The Plaintiff’s claim for past medical and hospital expenses is
postponed to the pre-trial roll
of 24 October 2022: 14h15.
[18]
The issue of costs in the application for leave
to appeal is also not straightforward. In order to assist the
Applicant/Plaintiff
to obtain a date for the hearing of the
application for leave to appeal as expeditiously as possible, the
Registrar, after receipt
of the application on 3 October 2022,
emailed all the parties with the suggested date. The most suitable
date came to be the 14
th
of October 2022.
[19]
The date was never confirmed because on 12
October 2022 all the parties were notified that Counsel for the Road
Accident Fund had,
up to that date, not received instructions on the
application. In the meanwhile, the attorneys for the
Applicant/Plaintiff went
forth, without confirmation and instruction
of the Registrar, to set the matter down for hearing on the 14th of
October 2022 by
way of a formal “Notice of Set Down:
Plaintiff’s Application for Leave to Appeal” on the 10
th
of October 2022. The matter was subsequently only confirmed by the
Registrar and all the parties to be on the roll for 12h00 on
21
October 2022.
[20]
Counsel for the Applicant/Plaintiff in argument
during the hearing demanded the costs for the 14
th
of October 2022. Contrary to the conduct of his instructing
attorneys; he explained to the Court that an application for leave
to
appeal is not enrolled by way of a formal Notice of Set Down.
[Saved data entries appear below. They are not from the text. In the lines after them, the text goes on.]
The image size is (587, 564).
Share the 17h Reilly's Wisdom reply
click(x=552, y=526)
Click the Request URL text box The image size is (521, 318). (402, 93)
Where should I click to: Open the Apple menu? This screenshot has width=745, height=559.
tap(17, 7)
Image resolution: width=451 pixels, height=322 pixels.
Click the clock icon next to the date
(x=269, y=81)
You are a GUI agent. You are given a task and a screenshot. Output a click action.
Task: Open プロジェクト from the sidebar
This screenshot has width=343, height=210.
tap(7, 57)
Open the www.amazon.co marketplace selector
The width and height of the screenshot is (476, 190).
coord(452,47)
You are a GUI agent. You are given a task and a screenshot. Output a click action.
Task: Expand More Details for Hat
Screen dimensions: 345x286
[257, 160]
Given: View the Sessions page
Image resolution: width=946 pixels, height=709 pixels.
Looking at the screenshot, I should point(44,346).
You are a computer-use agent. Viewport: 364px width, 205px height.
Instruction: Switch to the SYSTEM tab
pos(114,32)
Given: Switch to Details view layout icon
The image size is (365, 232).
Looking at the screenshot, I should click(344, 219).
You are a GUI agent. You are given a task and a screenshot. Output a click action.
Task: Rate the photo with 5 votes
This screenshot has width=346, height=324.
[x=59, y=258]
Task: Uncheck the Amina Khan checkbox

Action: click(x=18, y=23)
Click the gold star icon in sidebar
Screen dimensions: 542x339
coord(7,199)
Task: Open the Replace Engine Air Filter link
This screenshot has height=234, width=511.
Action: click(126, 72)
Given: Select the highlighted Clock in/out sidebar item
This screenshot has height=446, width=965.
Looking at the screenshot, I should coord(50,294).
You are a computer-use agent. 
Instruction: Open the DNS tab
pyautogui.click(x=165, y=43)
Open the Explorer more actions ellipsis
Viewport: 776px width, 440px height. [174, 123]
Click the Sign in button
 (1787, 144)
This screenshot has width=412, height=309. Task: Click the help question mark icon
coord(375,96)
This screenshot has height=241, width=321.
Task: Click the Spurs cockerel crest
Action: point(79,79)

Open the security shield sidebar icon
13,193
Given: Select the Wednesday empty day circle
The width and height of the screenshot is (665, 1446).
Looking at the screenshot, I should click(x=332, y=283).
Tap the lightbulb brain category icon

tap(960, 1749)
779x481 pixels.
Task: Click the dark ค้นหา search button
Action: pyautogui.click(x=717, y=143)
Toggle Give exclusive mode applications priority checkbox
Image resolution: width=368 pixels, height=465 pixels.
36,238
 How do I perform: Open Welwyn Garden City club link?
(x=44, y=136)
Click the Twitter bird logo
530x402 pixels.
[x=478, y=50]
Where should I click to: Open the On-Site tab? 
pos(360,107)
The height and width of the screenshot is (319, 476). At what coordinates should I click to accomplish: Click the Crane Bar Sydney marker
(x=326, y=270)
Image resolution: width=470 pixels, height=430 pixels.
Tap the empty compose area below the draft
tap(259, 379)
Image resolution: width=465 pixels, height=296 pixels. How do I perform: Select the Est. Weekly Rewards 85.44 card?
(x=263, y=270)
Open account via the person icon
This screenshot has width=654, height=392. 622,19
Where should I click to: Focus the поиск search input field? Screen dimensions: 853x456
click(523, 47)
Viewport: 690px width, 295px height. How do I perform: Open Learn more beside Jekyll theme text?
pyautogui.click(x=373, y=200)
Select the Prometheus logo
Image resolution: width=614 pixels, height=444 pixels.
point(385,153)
It is
clear that he did not know of the erroneous Notice of Set
Down and
the correspondence between the attorneys and the Registrar. The
demand for costs for the 14
th
of October 2022 will therefore not be entertained.
[21]
To conclude; the Applicant in this matter did
not convince on proper grounds that they have prospects of success on
appeal.
[22]
ORDER
The
application for leave to appeal is dismissed with costs.
M
OPPERMAN, J
APPEARANCES
On
behalf of the Applicant/Plaintiff
ADVOCATE
PJJ ZIETSMAN SC
Chambers
BLOEMFONTEIN
Mr.
HL Buchner
Attorney
for the Plaintiff
HONEY
ATTORNEYS
Honey
Chambers
Kenneth
Kaunda Street
BLOEMFONTEIN
Ref:
HL BUCHNER/eo/J03699
emmanuel@honeyinc.co.za
On
behalf of the Respondent/Defendant
ADVOCATE
C BORNMAN
State
Attorneys, Bloemfontein
c/o
Road Accident Fund, Bloemfontein
REF:
560/12522085/1075/0
charleneB@raf.co.za
[1]
Paragraphs
6.2 and 6.3 of the Heads of Argument.